We could eliminate this problem by choosing a different funding mechanism. We could pay for the research upfront, as we already do to a substantial extent with research funded though the National Institutes of Health and other government agencies.

We could double or triple this funding and look to replace the funding supported by patent monopolies. If we had all drugs selling at free market prices we would likely save more than $500 billion (line 121) a year ($3,300 per family) on prescription drugs and other pharmaceutical products. This would also mean that no one would have to beg their insurer or do a GoFundMe to pay for a drug that is essential for their health or their life.

And we could almost entirely eliminate the problem of corruption in the pharmaceutical industry.
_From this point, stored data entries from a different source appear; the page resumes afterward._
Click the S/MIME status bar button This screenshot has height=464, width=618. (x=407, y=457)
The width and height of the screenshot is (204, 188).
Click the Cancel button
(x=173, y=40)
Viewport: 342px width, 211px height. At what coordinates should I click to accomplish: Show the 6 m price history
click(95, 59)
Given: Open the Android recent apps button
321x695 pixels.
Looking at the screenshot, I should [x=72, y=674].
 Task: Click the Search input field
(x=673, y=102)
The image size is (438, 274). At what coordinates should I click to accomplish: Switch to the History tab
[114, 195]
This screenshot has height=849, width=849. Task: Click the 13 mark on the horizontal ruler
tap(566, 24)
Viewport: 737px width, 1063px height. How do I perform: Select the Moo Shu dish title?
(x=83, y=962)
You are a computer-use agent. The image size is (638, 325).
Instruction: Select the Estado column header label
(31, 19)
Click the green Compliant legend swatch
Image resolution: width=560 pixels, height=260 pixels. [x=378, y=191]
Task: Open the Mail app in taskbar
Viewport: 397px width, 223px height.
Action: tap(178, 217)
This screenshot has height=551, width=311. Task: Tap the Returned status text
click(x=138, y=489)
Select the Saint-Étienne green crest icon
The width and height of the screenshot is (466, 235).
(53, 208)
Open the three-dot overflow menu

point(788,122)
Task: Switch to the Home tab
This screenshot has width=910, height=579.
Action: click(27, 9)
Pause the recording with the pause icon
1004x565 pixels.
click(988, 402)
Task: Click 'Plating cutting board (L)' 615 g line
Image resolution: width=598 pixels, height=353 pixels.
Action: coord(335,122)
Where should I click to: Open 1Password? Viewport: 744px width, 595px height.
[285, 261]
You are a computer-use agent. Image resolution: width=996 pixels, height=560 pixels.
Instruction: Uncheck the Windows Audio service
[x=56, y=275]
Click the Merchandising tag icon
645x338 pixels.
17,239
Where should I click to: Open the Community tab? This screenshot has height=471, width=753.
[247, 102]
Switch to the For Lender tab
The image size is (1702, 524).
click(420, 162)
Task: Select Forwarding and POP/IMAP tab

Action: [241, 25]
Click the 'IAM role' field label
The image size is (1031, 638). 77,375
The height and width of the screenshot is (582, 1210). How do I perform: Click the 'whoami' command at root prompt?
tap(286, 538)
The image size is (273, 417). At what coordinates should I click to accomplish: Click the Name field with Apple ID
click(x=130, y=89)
If the government is paying for the research, we could require that it be fully open. This means that all results would be posted on the web as soon as practical. No one would have incentive or opportunity to lie about the safety or effectiveness of a drug since all the relevant data would be on-line for any researcher or doctor to evaluate. Furthermore, there would be no money in pushing lies.

If RFK Jr. really has an interest in ending corruption in the pharmaceutical industry, he could take the lead in pushing to end patent-financed biomedical research. Unfortunately, as with much of MAGA, the populist rhetoric is just for show. He may cost many lives by making vaccines less widely available and discouraging people from taking them, but this will do nothing to weed out corruption in the industry.